IN DEVELOPMENT: Project manager Tony Raftery and Eidsvold Siltstone managing director Michael Whitty are using dust waste to make green cement.
IN DEVELOPMENT: Project manager Tony Raftery and Eidsvold Siltstone managing director Michael Whitty are using dust waste to make green cement.

Business turns dust into profit

AN INNOVATIVE North Burnett business is primed to take its next step thanks to a $56,400 government grant.

Eidsvold Siltstone turns dust waste into green cement.

The business will work alongside Queensland University of Technology researchers to determine how the fine talc-like powder produced from sawing sandstone into blocks could be turned into metakaolin, a cement strengthener commonly used in Europe and the US.
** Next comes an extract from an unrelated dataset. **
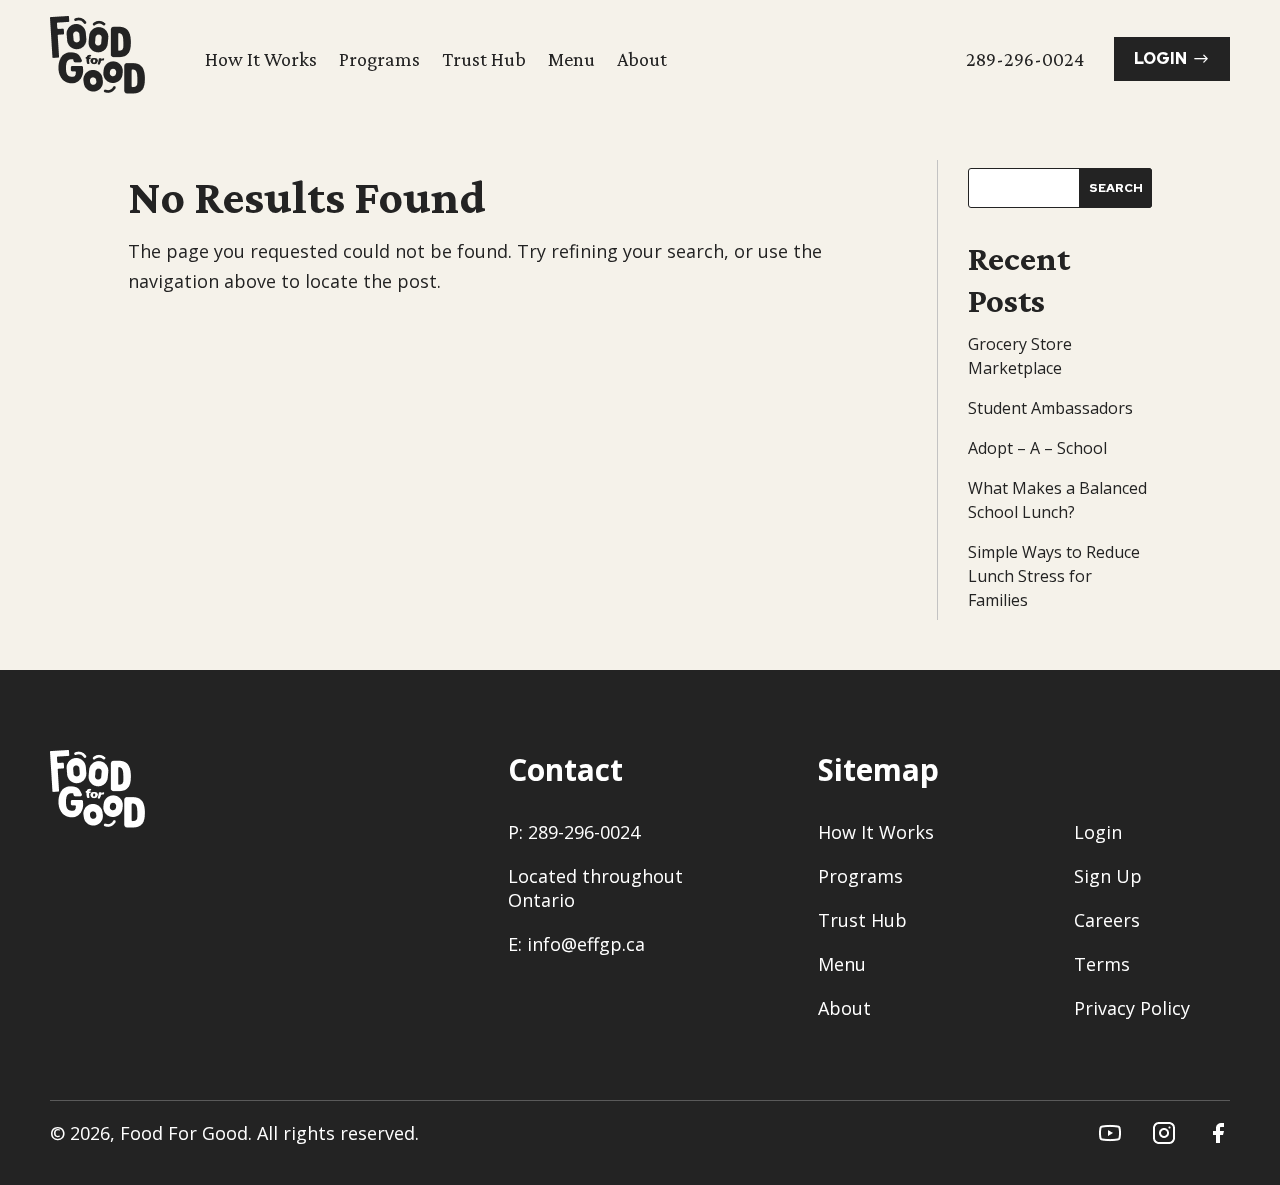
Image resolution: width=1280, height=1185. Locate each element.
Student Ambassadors (1050, 408)
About (642, 59)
Minister for Innovation Leeanne Enoch announced the funding on Tuesday and believes the concept is the way of the future.
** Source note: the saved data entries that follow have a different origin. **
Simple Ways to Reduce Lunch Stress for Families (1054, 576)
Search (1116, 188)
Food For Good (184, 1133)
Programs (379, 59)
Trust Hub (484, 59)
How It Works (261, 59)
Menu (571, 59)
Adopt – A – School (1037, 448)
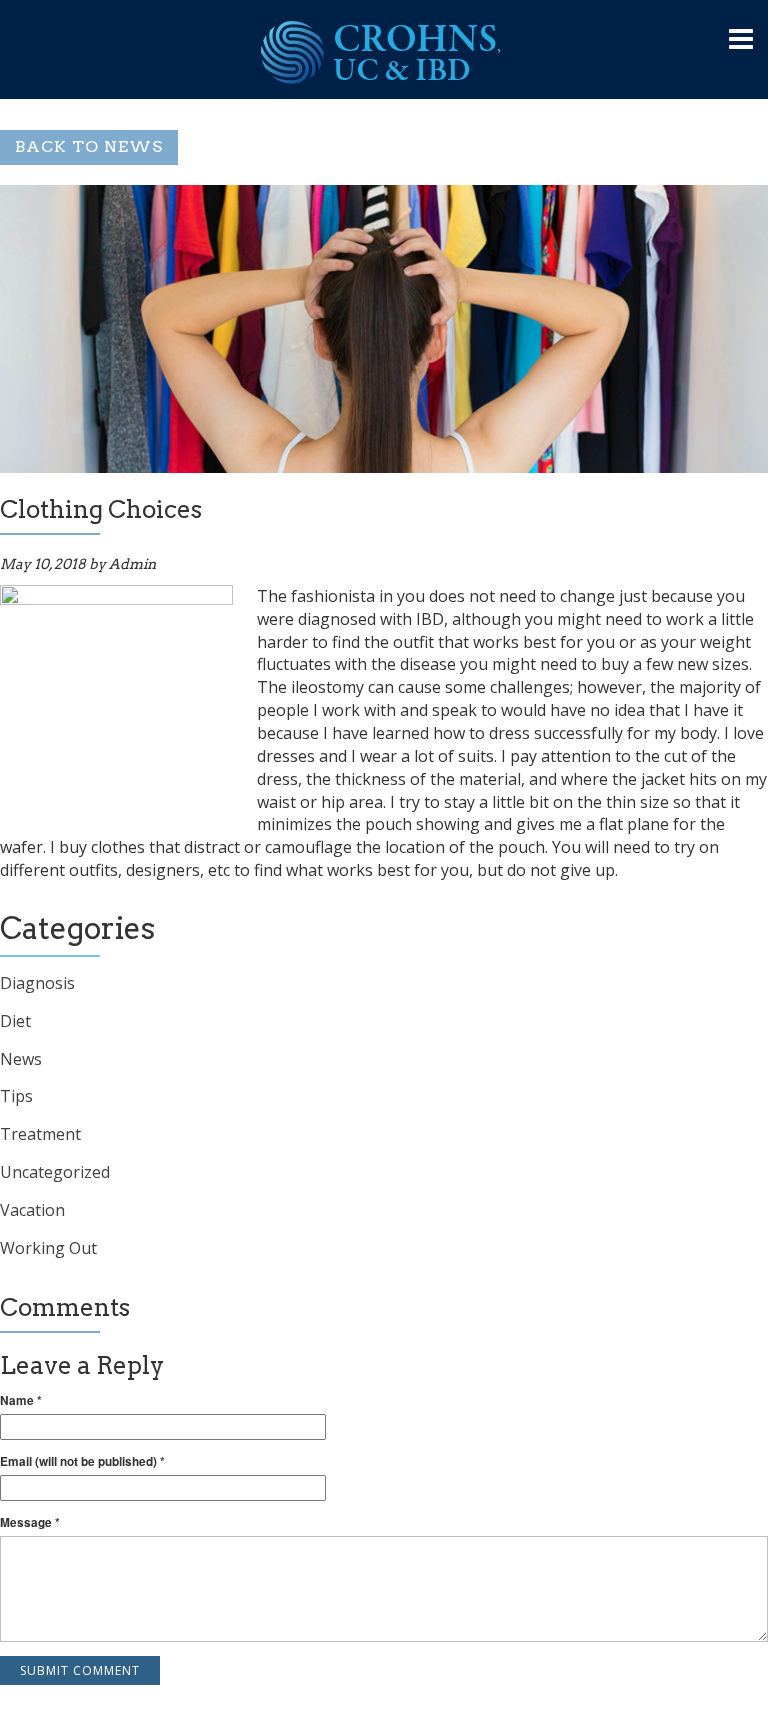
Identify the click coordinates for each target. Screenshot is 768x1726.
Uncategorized (55, 1172)
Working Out (48, 1248)
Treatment (40, 1134)
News (21, 1059)
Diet (15, 1021)
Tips (16, 1096)
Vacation (32, 1210)
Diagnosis (37, 983)
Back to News (89, 146)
"Eidsvold Siltstone is thinking outside of the square in exploring ways to turn a product that is normally just waste into a potential export business," Ms Enoch said.

"This is a regional Queensland company that has identified an opportunity to lead the way in technology advancement equivalent to what is being achieved in Europe and the States."

Eidsvold Siltstone managing director Michael Whitty said the funding was beneficial in producing the most reactive metakaolin.

"The idea goes back to 2014 when I shipped some rock samples to the Geopolymer Institute in France," Mr Whitty said.

"They immediately jumped on it, tested it and told me that I have an excellent precursor for geopolymer cement and asked if I have a business plan for it.

"We have a market for our by-product which would increase profitability of our pebble tumbling, which is a by-product in itself from our main business of cutting stone."